■ **Provided passage**

+ + +

Saturday, Jan. 5, 2019 2:30 PM - 4:30 PM

Hilton Atlanta, 302
Hosted By: American Risk and Insurance Association & American Economic Association
  • Chair: Sharon Tennyson, Cornell University

Should We Do More When We Know Less? Optimal Risk Reduction under Technological Uncertainty

Lu Li
Ludwig-Maximilians-Universitaet Munich
Richard Peter
University of Iowa


Technological uncertainty (TU) arises whenever the effects of risk mitigation depend on exogenous factors or are subjectively perceived to be uncertain. It is a widespread condition in decision-making under risk and uncertainty. We study the effects of TU on self-insurance and self-protection. TU reduces the willingness to pay for self-insurance and has no effect on that for self-protection. Its impact on the optimal demand for both activities is jointly determined by the decision-maker's preferences and risk reduction effectiveness. We identify conditions for TU, FSD improvements and increases of TU to have unambiguous comparative statics. These conditions involve prudence, relative risk aversion, and relative prudence. We highlight cases where TU raises the optimal investment consistent with the precautionary principle. Our theory is rich in empirical predictions and our results have implications in the areas of safety, loss control, insurance demand under nonperformance risk, and climate change.

+ + +

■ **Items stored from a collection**
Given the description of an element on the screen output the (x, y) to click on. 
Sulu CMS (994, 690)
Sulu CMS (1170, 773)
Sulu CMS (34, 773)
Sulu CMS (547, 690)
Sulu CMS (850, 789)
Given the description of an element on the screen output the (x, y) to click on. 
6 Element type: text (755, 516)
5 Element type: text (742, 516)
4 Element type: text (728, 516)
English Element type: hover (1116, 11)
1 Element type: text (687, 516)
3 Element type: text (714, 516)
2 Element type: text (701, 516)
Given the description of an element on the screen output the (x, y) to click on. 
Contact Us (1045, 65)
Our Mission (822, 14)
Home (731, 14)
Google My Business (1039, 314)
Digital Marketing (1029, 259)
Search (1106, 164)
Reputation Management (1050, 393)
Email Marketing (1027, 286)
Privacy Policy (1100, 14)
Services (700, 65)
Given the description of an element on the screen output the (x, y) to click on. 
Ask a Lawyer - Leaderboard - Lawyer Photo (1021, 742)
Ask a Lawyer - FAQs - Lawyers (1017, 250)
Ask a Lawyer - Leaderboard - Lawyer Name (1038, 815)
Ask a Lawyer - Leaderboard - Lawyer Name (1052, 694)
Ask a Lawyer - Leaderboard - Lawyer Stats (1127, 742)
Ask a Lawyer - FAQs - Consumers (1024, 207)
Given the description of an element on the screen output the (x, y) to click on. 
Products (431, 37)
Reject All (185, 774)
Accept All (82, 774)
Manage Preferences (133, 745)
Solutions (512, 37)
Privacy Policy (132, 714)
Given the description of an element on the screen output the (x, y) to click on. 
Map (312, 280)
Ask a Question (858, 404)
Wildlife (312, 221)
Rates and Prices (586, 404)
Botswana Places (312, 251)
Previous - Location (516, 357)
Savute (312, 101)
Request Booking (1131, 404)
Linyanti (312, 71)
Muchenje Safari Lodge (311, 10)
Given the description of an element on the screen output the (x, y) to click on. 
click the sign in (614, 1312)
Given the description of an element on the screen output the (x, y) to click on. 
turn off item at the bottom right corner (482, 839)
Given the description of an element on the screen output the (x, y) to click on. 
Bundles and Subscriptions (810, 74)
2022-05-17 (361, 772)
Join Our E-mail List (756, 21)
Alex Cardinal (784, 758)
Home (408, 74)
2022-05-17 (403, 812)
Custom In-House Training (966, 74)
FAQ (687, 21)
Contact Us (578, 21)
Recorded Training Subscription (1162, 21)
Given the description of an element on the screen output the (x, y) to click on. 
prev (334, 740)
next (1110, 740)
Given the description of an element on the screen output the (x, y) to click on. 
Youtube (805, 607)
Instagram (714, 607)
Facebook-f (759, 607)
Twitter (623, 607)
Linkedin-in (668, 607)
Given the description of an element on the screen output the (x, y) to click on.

+ + +

■ **What needs to be done**
According to the session description, what effect does technological uncertainty have on the willingness to pay for self-protection? The listing has no connection to the session description.

■ **Result below**
It has no effect.